The History of Process Work

Process work was developed during the 1970's by the Jungian analyst Arnold Mindell of Zurich, Switzerland. Mindell was developing the idea of illness being a physical expression of ones unconscious mind and observed that his clients' nighttime dreams were both mirrored by and mirrored in their somatic experiences and physical symptoms.

He based his studies around his term "dreaming" that encompassed unconscious aspects of the human experience that may exclude consensus views of reality, though accurately reflect a client's dreams, fantasies, physical experience and unintentional use of signals operating within interpersonal relationships. Mindell believed that illness, conflict, relationship issues and social tensions, when studied with mature curiosity and respect, can reveal information crucial to their relief and lead to personal or collective growth.

Mindell drew from sources ranging from Taoism, shamanism and modern physics information theory to develop a method of deconstruction that enables clients to embrace and understand their nonverbal, body-level experiences.
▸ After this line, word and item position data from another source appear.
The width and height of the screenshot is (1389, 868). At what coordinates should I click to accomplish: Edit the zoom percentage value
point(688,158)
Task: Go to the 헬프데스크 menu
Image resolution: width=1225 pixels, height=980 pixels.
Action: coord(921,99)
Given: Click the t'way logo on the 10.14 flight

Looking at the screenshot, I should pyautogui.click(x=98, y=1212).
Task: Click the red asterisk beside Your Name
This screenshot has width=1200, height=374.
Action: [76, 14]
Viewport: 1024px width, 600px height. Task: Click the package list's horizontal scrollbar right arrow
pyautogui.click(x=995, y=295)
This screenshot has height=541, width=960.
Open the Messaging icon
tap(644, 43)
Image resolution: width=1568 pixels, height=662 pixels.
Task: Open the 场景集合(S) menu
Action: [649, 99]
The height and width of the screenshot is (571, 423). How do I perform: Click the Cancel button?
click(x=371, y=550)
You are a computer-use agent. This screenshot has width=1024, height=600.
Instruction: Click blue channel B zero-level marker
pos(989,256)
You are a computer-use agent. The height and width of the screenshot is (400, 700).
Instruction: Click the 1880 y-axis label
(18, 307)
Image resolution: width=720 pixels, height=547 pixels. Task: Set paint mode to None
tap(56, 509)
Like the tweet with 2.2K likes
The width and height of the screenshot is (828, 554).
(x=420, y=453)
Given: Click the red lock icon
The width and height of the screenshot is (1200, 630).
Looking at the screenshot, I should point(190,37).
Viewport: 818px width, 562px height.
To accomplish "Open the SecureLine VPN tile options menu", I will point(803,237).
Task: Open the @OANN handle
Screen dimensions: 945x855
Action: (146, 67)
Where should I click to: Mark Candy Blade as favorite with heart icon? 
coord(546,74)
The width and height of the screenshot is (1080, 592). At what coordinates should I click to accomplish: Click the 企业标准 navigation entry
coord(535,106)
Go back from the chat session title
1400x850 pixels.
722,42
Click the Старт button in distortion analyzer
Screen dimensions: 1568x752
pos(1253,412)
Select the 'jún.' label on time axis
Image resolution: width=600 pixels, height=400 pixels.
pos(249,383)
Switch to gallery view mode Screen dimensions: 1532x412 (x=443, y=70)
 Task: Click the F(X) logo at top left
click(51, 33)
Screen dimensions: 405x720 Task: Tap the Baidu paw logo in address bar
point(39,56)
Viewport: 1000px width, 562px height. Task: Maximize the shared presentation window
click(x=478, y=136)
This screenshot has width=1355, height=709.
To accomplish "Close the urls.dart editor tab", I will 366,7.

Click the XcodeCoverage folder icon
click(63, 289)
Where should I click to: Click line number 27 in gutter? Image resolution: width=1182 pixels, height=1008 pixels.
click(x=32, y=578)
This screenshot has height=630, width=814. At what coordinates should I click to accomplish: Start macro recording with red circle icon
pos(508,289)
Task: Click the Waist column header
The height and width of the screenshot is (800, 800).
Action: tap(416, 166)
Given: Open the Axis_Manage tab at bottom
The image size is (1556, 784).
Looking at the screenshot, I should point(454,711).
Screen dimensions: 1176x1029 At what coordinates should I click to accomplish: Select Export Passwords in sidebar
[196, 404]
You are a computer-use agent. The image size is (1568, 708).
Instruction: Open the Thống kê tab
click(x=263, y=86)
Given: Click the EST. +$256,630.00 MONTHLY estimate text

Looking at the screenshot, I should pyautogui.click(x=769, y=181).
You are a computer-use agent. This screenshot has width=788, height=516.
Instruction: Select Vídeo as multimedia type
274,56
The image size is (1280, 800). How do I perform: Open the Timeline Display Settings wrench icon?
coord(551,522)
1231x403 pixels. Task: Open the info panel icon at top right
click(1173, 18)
This process, which he terms "unfolding", is used to integrate and interpret this unconscious material via methods involving movement, deep somatic experience, interpersonal relationship and social context. In the 1980's together with his process work colleagues, Mindell began to apply his conceptual framework to large groups in order to successfully resolve conflict on a large scale. He coined the term "Worldwork" to describe his new discipline.


  • The History of Process Work cont..

    Clients attempting to embrace secondary process experiences often prove reluctant or even unable - as if a boundary exists to separate the two. This boundary is called the edge and represents, quite literally, the edge of the clients identity. Edges can be classified by the identity they serve: Personal, Family, Social or Human.

    The aim of Process Work is to identify the client's primary and secondary processes and the edges that separate them. Then the client's identity can be enriched by amplifying and unfolding secondary experiences until they are understood on a somatic and cognitive level to become a part of the client's experiential world.